# PROBLEM:
The task calls for the lines below from the line with "Task: Click the PRO badge on Grade 5" to the line with "The height and", both ends included, copied exactly, without any pictures.

# DATASET RECORDS:
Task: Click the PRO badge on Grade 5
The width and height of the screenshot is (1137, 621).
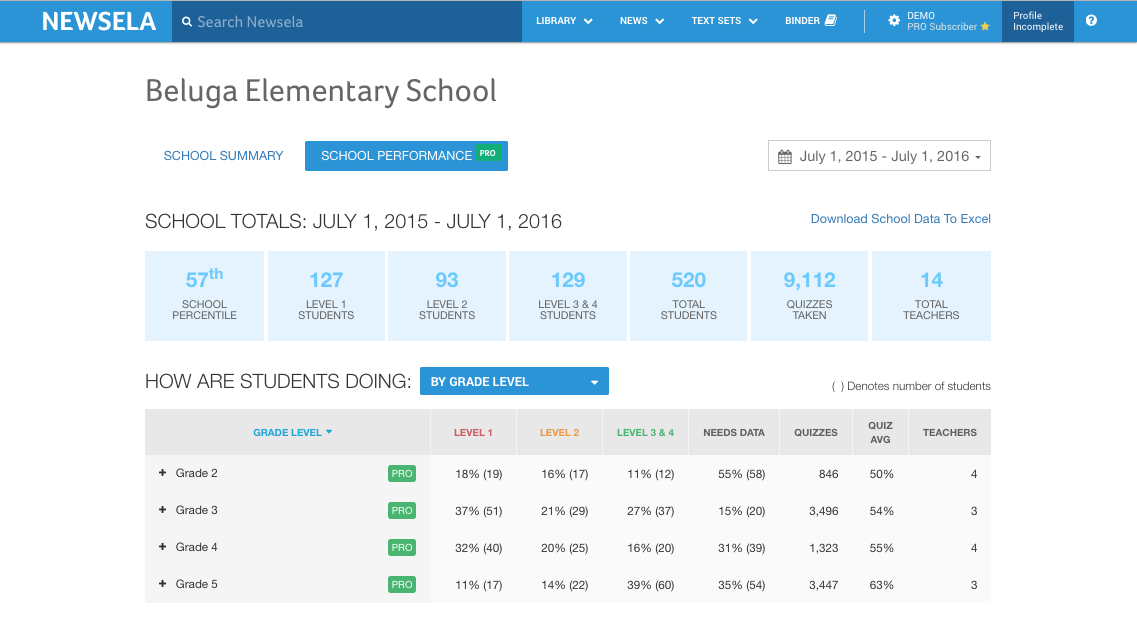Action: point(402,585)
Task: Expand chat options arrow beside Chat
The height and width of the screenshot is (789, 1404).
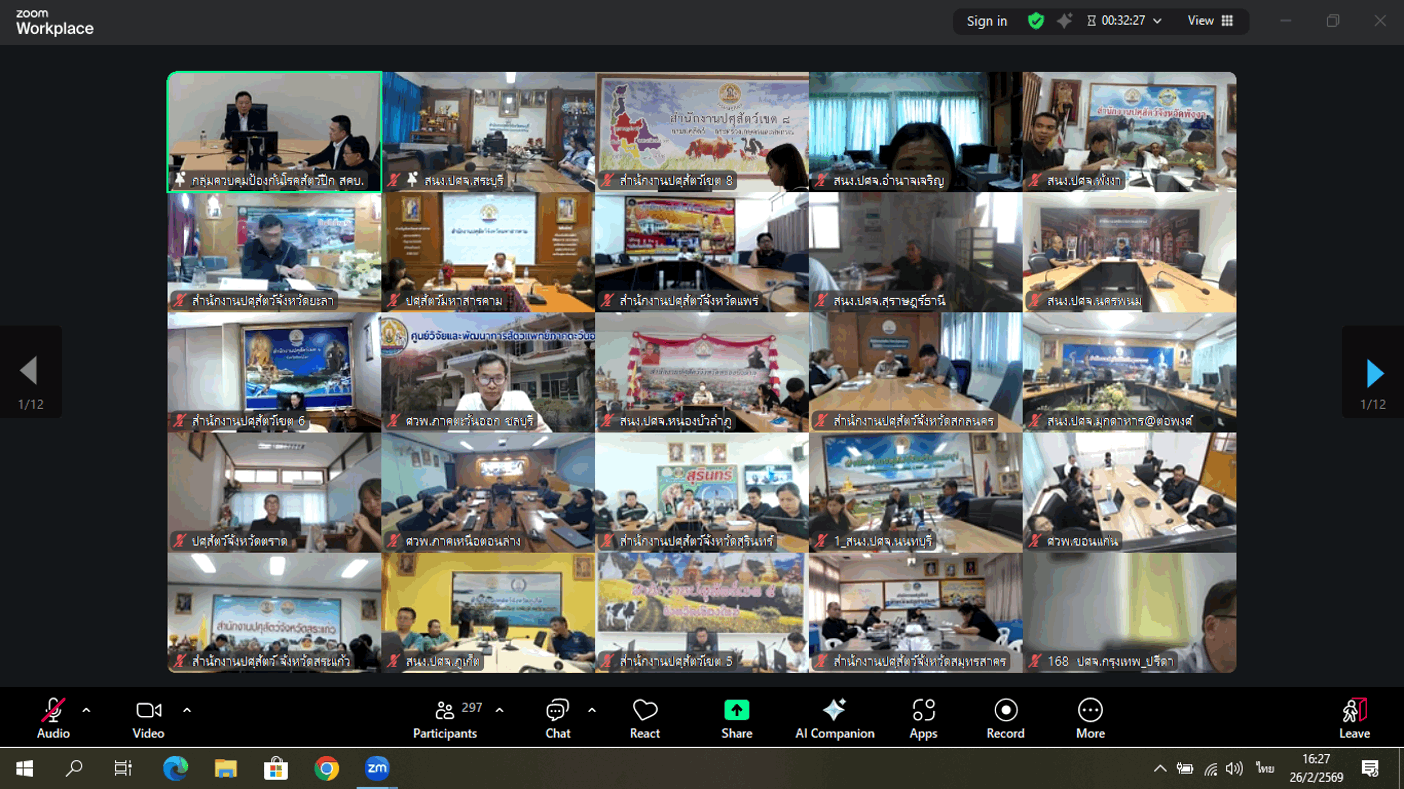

--

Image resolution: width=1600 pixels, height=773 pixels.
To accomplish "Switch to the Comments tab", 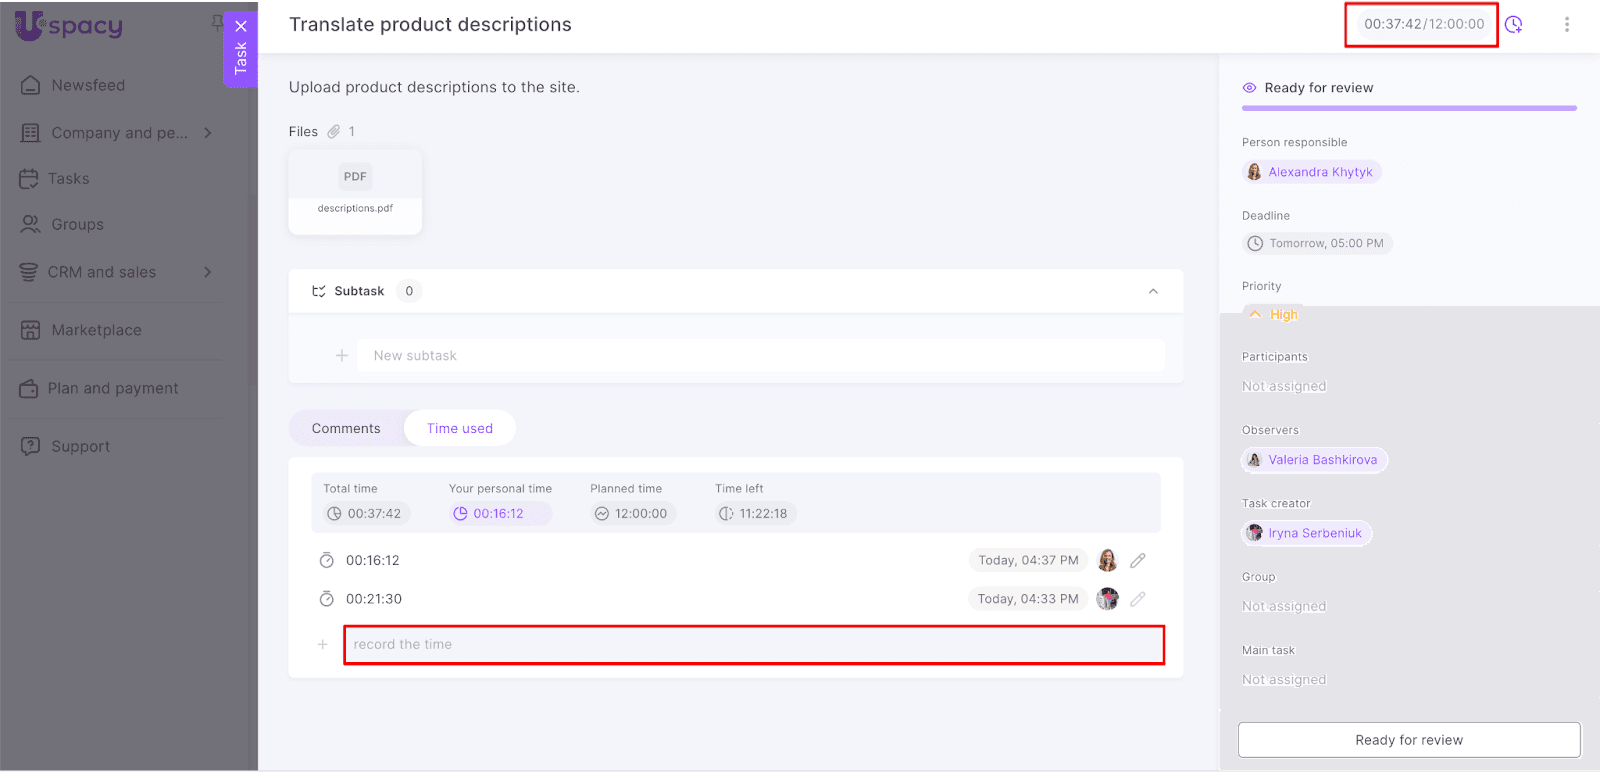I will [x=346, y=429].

# RESPONSE:
Task: Click the PRO badge on Grade 5
The width and height of the screenshot is (1137, 621).
Action: point(402,585)
Task: Expand chat options arrow beside Chat
The height and width of the screenshot is (789, 1404).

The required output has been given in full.